Winning Best Data Visualisation at the IDI Awards 2023 was the result of treating data visualisation as a design problem first and a technical

The ESB Real-Time Visualization Platform won Best Data Visualisation at the IDI Awards 2023 and was benchmarked by Microsoft for its design approach. What made it distinctive wasn't the technology stack — it was the decision to treat data visualisation as a design discipline before treating it as an engineering problem.
Most data dashboards are built to answer the question: 'How do we display this data?' The better question is: 'What decisions does this person need to make, and what data do they need to make them confidently?'
At ESB, station managers and energy traders needed to monitor real-time output across multiple generating assets in Ireland and the UK, track performance against financial targets, and identify anomalies that required immediate action.

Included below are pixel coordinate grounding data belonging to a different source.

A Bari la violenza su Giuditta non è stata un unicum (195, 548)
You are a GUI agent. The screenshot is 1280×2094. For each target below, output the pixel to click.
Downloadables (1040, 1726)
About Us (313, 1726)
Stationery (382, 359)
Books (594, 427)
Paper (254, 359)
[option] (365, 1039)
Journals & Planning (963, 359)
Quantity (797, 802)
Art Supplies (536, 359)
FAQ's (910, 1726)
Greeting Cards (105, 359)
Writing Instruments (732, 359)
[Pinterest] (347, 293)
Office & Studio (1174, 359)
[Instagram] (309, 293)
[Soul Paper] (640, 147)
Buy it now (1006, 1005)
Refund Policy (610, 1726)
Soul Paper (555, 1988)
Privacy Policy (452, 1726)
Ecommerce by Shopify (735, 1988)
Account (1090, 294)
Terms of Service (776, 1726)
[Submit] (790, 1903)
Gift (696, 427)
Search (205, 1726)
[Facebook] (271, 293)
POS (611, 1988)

The dashboard wasn't a reporting tool — it was an operational command interface. Every design decision flowed from that understanding.

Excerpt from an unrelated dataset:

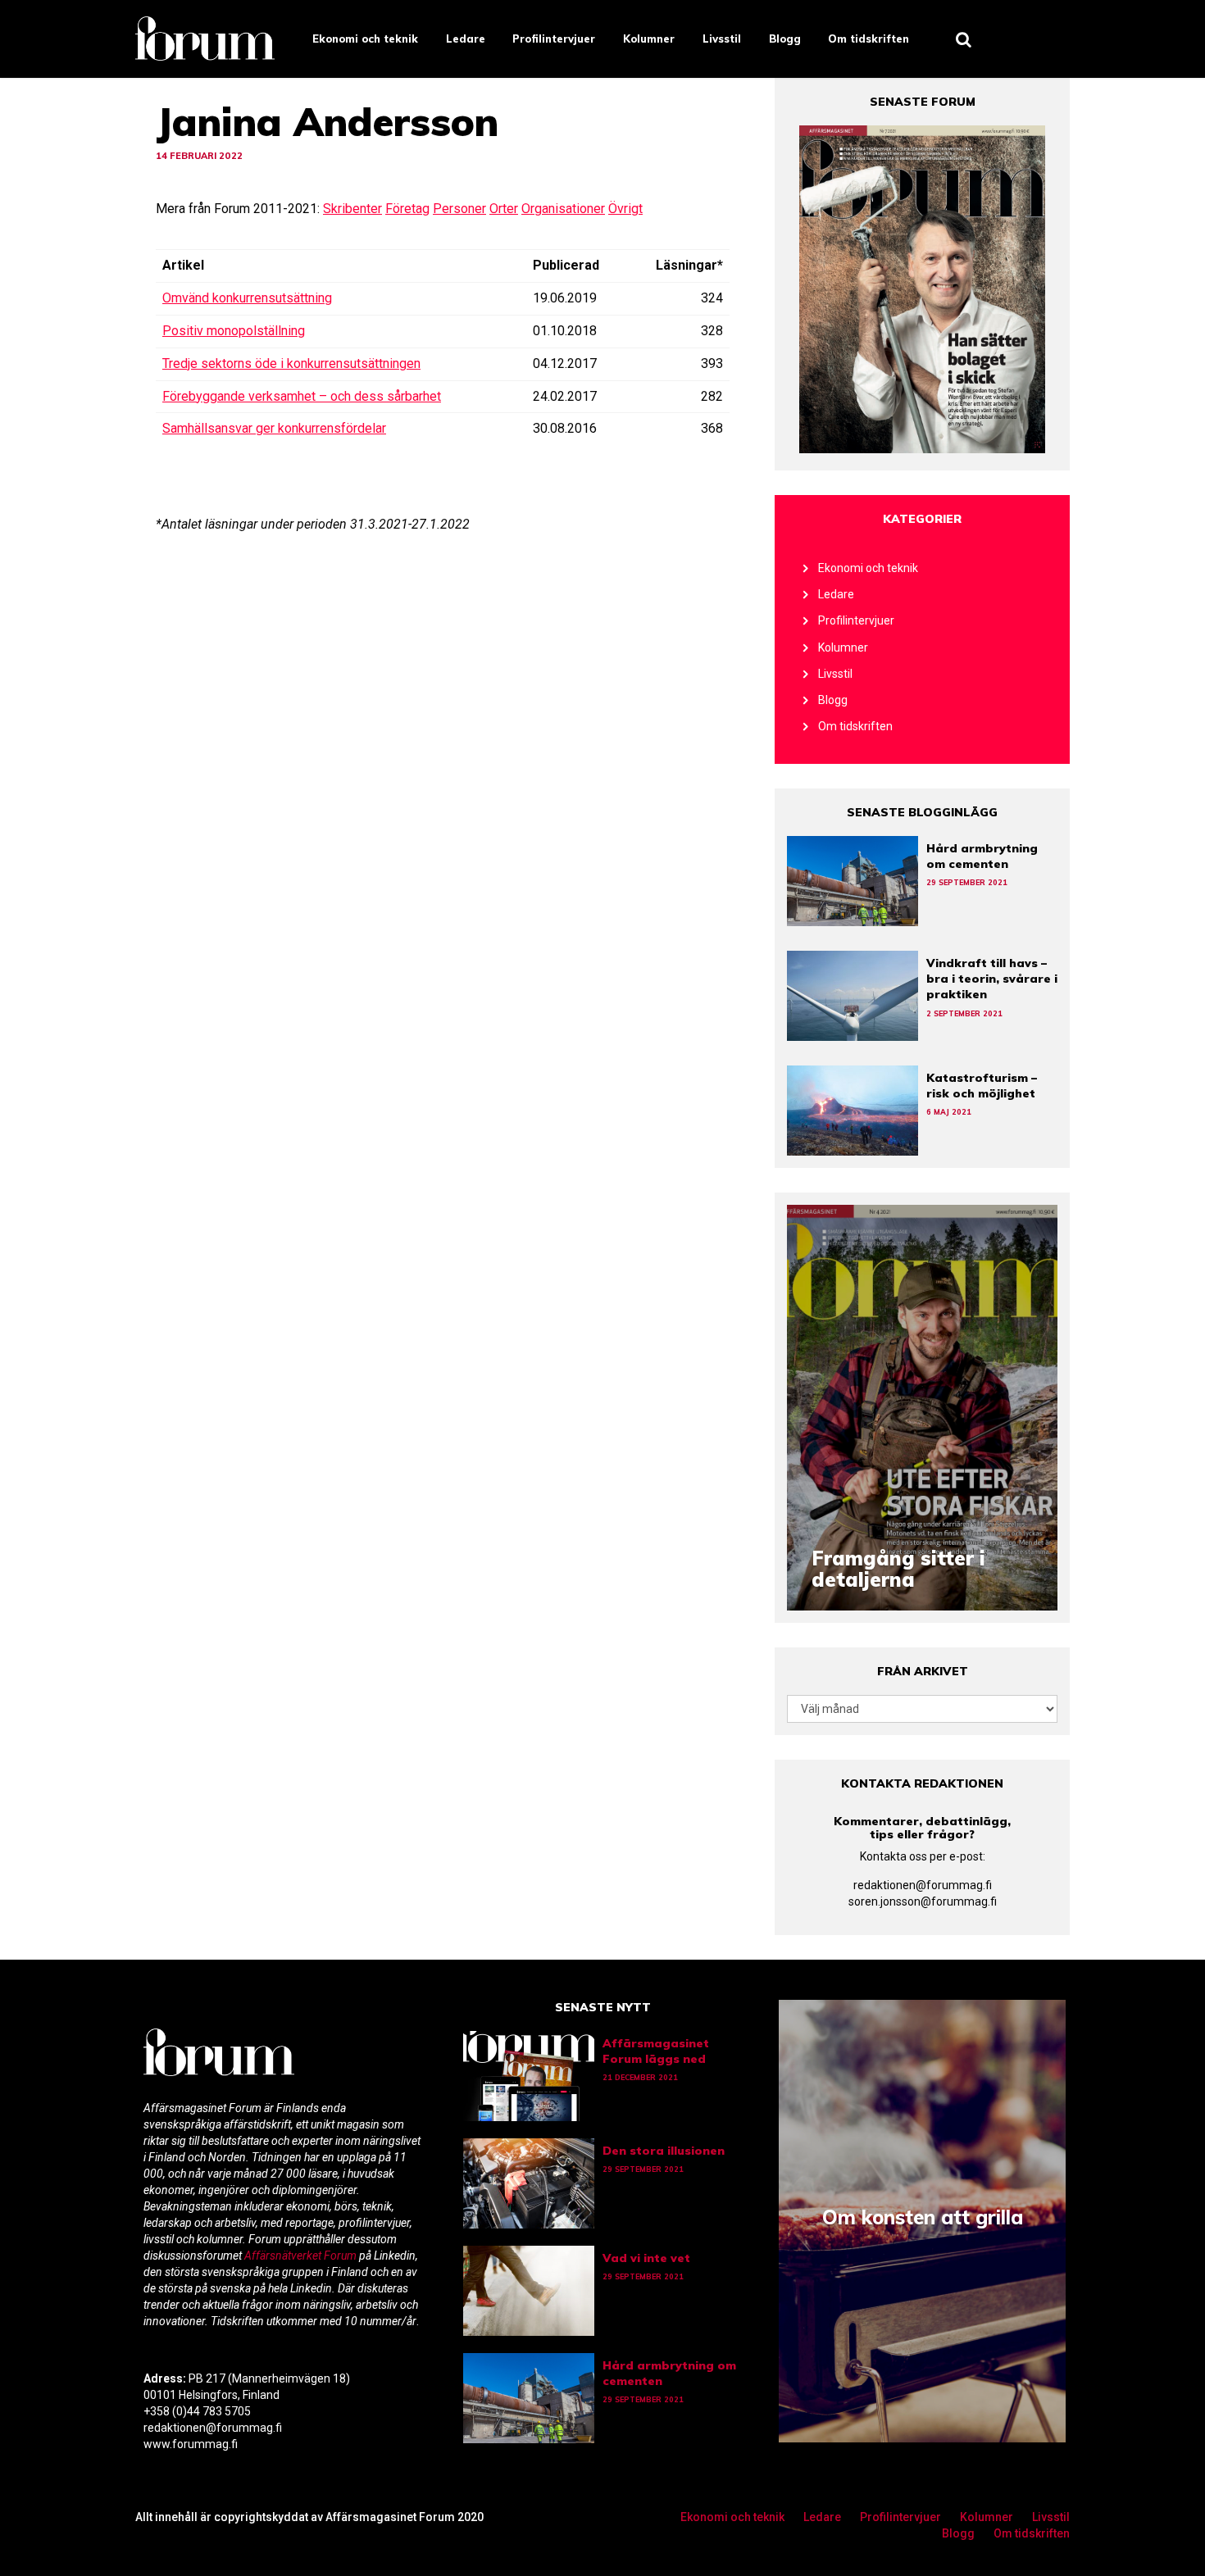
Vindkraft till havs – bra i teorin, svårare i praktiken (991, 979)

The temptation in any data-rich environment is to display everything. The right approach is to display the right things at the right level of prominence. On the ESB platform, we established a strict information hierarchy: critical operational alerts at the top, near-real-time performance metrics in the primary view, and detailed historical analysis accessible but not dominant.
This hierarchy was validated through observation sessions with actual plant managers and traders — watching how they scanned the screen, what they looked for first, and where their eyes naturally landed. The AI saliency model we used for product testing confirmed and refined these observations with objective attention data.

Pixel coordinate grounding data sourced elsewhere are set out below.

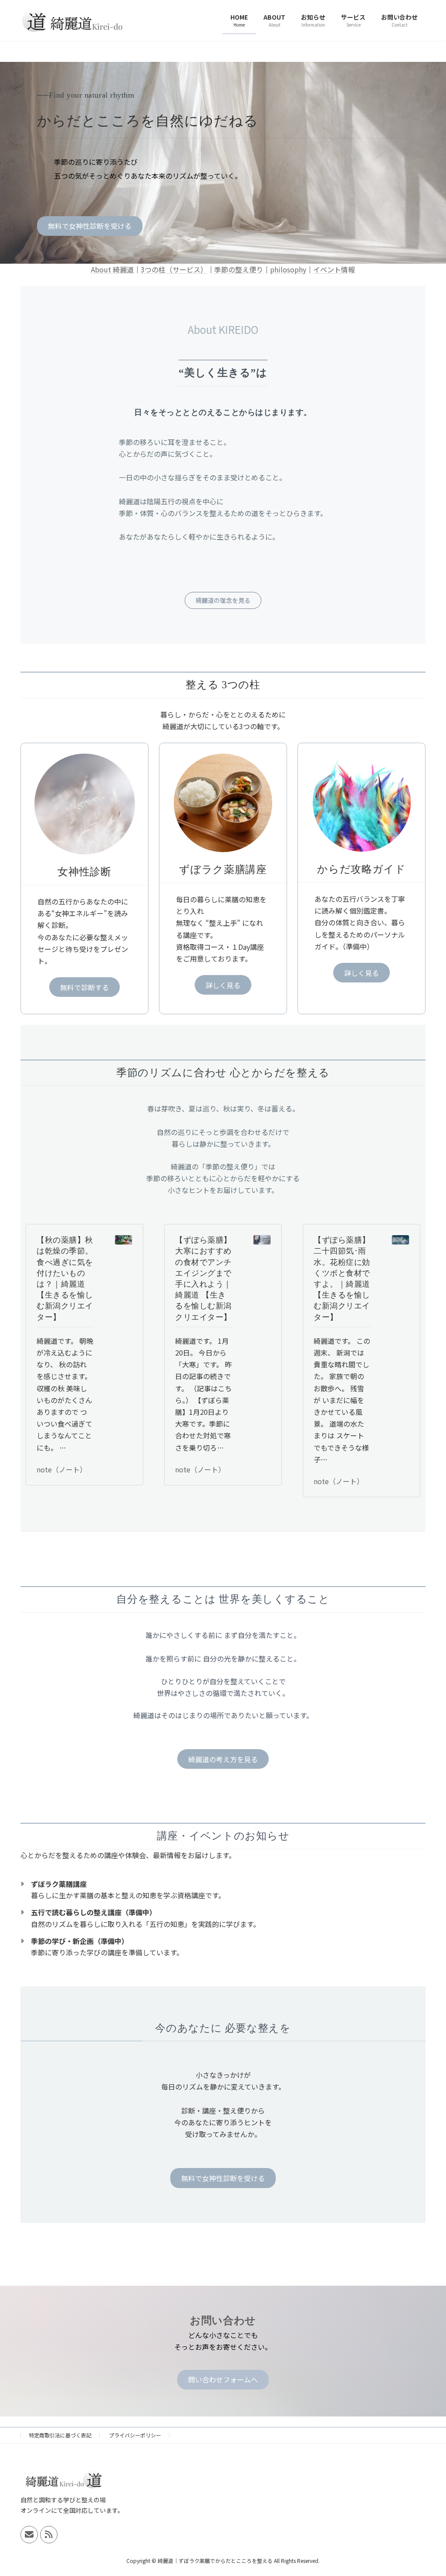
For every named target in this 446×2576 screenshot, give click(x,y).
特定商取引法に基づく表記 (60, 2435)
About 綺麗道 (112, 269)
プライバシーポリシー (135, 2435)
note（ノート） (62, 1469)
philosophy (288, 269)
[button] (89, 226)
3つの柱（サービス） (174, 269)
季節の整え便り (238, 269)
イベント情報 (334, 269)
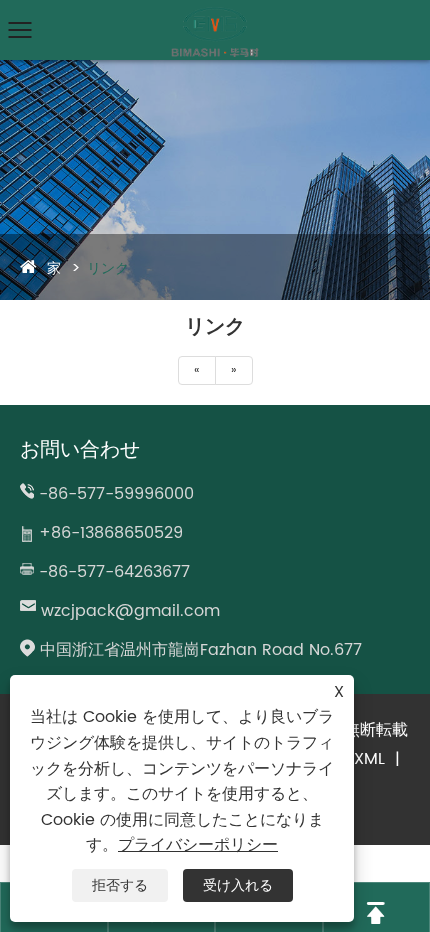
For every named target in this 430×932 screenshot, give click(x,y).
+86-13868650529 (111, 533)
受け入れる (238, 885)
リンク (108, 268)
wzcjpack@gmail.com (130, 611)
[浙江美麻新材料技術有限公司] (215, 15)
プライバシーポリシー (198, 845)
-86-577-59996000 (116, 494)
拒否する (120, 885)
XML (369, 759)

In data visualisation, colour is a functional tool, not a decorative one. On the ESB platform, every colour choice had a specific semantic meaning — green for normal operating ranges, amber for approaching threshold, red for alert conditions. We enforced this discipline ruthlessly: no colour appeared in the interface that didn't carry functional meaning.
The result was a visual language that experienced users could read in seconds, without needing to parse labels or legends, because the colour system did most of the communicative work.
Great visualisation design is only possible when the data architecture beneath it is sound. On ESB, I worked closely with the engineering team on the Data Warehouse and ETL pipeline design — because if the data is arriving inconsistently, with latency, or in incompatible formats, no amount of design skill can produce a reliable operational dashboard.
The investment in a robust data foundation was as much a product decision as a technical one.